Cette pièce représentée en 472 fait à l'origine partie d'une tétralogie qui remporte le concours. Les quatre pièces la composant ne sont sans doute pas liées et seraient les suivantes : Phinée (sur ce roi thrace tourmenté par les Harpyes et cité dans la légende des Argonautes) précède Les Perses, puis viennent Glaucos de Potnies (sur ce fils de Sisyphe dévoré par ses chevaux aux jeux funèbres de Pélias), et enfin un drame satyrique, Prométhée. Le chorège d'Eschyle est le jeune Périclès.

Elle relate la bataille de Salamine du point de vue des Perses défaits de Xerxès : la pièce joue donc sur un paradoxe, en relatant une catastrophe ressentie comme triomphe par le public athénien. Il s'agit de la seule tragédie grecque à sujet historique qui ait subsisté

 


Les Sept contre Thèbes

-467

 

Représentés au printemps 467, Les Sept contre Thèbes , étaient probablement la troisième pièce d'une trilogie thébaine (les deux premières étaient un Laïos et un Œdipe), complétée par un drame satyrique : La Sphinx. Eschyle obtint cette année-là le prix.

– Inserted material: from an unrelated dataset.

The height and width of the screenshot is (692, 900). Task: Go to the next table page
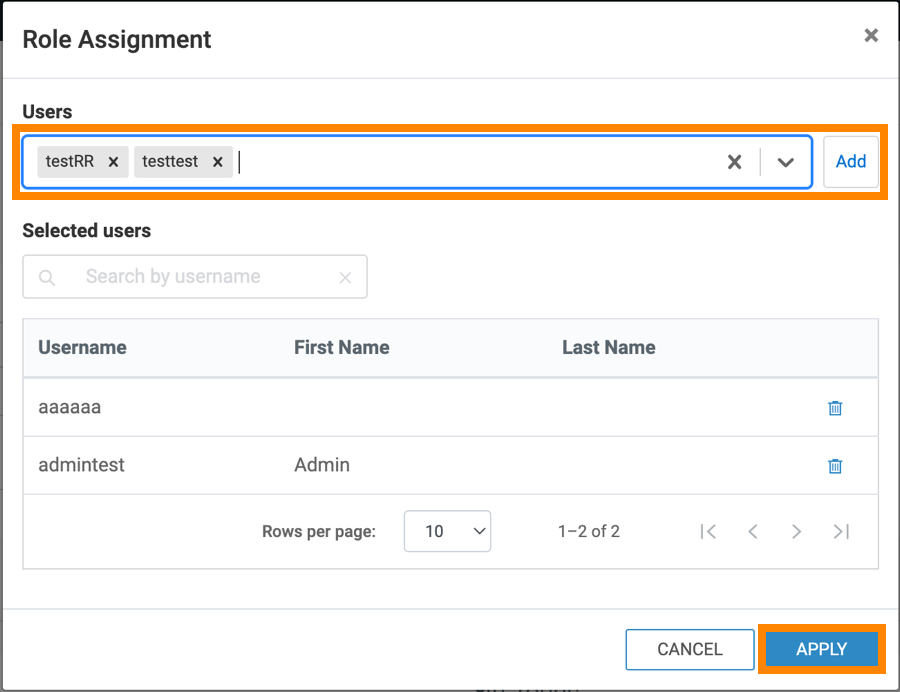point(797,532)
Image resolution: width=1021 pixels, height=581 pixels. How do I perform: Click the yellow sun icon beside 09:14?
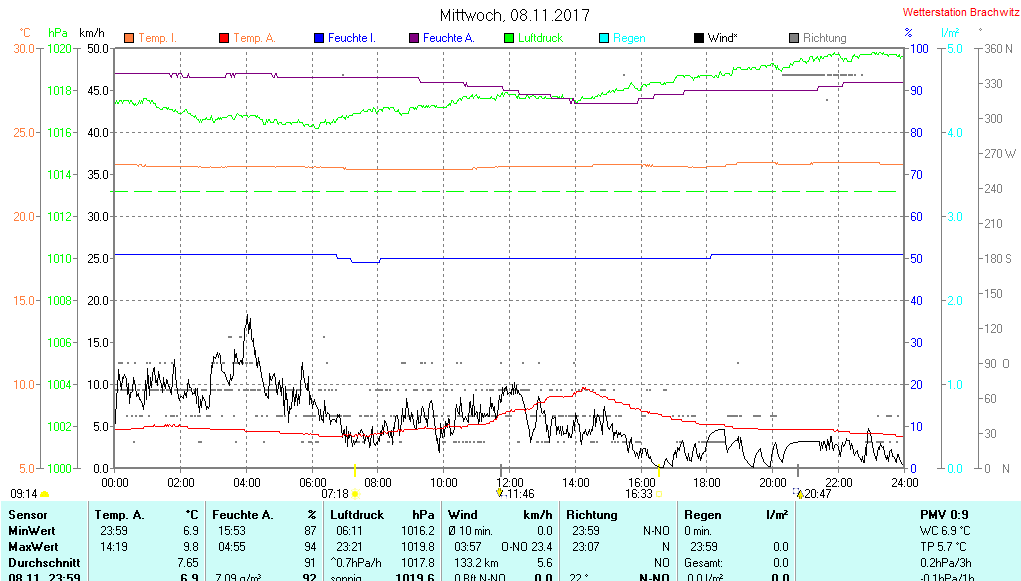tap(44, 493)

Étéocle attend l'attaque des sept chefs contre Thèbes, parmi lesquels son frère exilé Polynice et prépare la défense thébaine. La pièce est menée par un chœur de thébaines terrifiées par l'imminence de la tuerie. Celles-ci constate la mort des rois frères qui vérifie la malédiction d'Œdipe, et leurs lamentations concluent la trilogie sur la malédiction de Laïos et de ses descendants. Eschyle omet donc l'épisode des Épigones qui réalise dans le mythe l'oracle d'Apollon : ce dernier avait prédit la perte de Thèbes, et non de la race de Laïos.

Une fin apocryphe, inspirée de l'Antigone de Sophocle et annonçant la désobéissance de cette dernière, est insérée dans certaines éditions de la pièce.

 

 


Les Suppliantes
-463


Les Suppliantes fut réprésentée sous l'archontat d'Archédémidès, en 464-463. La pièce était peut-être la première d'une trilogie dont la deuxième pièce se serait intitulée Les Égyptiens et la troisième Les Danaïdes. Un drame satyrique l'aurait complétée, intitulé Amymone.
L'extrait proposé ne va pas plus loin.